といっても、最終巻が出たのが半年前。
連載終了はさらにその1カ月前になる。
というのも、連載終了を聞きつけた当時、手元に既刊がなかった。
いつか書棚を整理したときに、売りに出したのかもしれない。
ともかく、しばらく新刊も追っていなかったので、このたび全巻を一括で手に入れ、通して読んだ。

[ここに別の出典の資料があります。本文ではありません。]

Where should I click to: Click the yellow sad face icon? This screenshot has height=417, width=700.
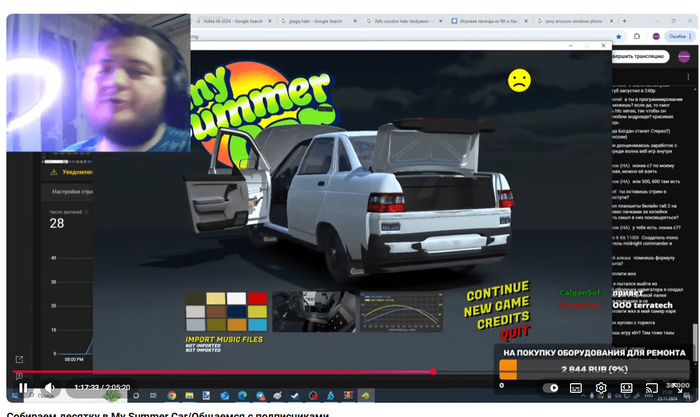[x=519, y=81]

この作品を初めて読んだのは確か LaLa の紙面上だったと思う。
後半はメロディー誌上での連載だったようだが、当時は LaLa で連載されていた。
タカオカと平の話で、ツバメ中の文化祭で彼女を見せ合うという約束をしていたタカオカと花シマダだったが、花シマダがマコトさんを口説き落とせなかったので、平に女装させてタカオカの前で紹介して……という内容だった。

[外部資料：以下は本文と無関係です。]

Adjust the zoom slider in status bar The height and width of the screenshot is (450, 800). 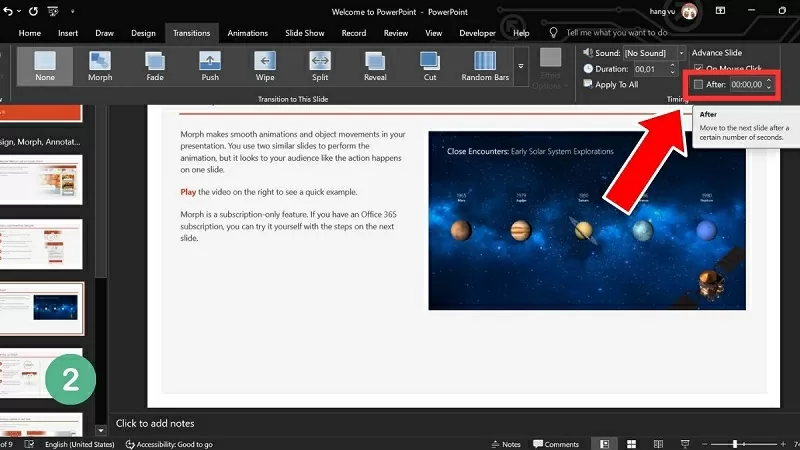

ちょうど性転換ものとかに興味を持ち出す時期だったからかもしれないが、シゲキ的でもっと読んでいたいと思った。
感情移入の対象は平ではない。タカオカの方だ。
思えば主人公の平は自分にとってあまり感情移入の対象ではなかった。
立ち位置はドラえもんに例えると、「秘密道具を出すのに時間がかかるドラえもん」と言ったところだろうか。

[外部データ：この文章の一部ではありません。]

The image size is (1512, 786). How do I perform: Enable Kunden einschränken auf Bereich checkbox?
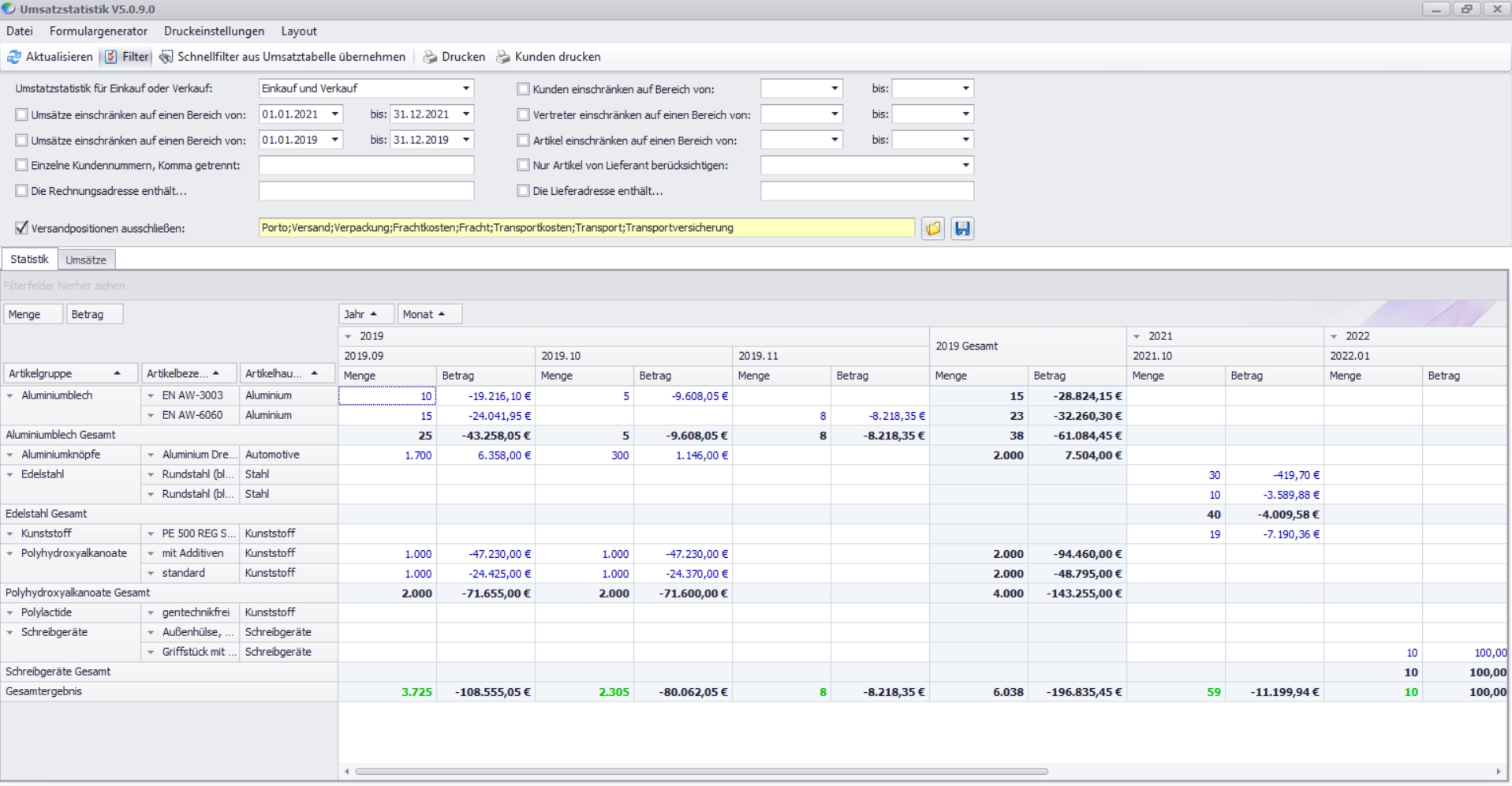point(523,89)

アバターはのび太くんたち。その話の場合はタカオカだった。
トシゴロの心に痛いほど想い伝わってくる。
ソレが心の中にイゾン性のある何かを植えつけた。
のちにBLが好物になったのもその影響かもしれない。
女子の中ではマコトに魅かれる。
後にして思えば、よく見かける造形と性格だが、そこは少女漫画に分がある。
他のボブロングたちの追随を許さぬほど繊細で深く作られている。
描写、扱いをみると1巻からお相手は割れているのだが、やはりどこかでいちご100%のような展開を期待してしまう。
とても清々しく終わった最終巻だったが、心残りがあるとすればこの点だけ。
各話の中での一番人気は再読しても変わらなかった。9巻、第25話だ。
平の父と母の馴れ初めの話で、初読のときは文字通りに枕を濡らした記憶がある。
いつもなら一気に読むには疲れるゴチャゴチャした紙面から目が離せなかった。
再読して当時分からなかったことが分かるようになった、というのもあるが、逆に忘れていた10代の主張というのもあった。
ホッタのこと、アッちゃんのこと、マサキのこと……。
記憶をたどれば自分のことでもある。理解できないはずがない。
忘れていただけだ。
年をとって答えられる部分もあれば、平の出した正解に遠ざかった気もする。
もっともはなからまねはできない。
ともかく彼らは20年間後戻りをしなかった。
私も少しずつでも進みたい。
そう思ったし、それもよいとも思えた。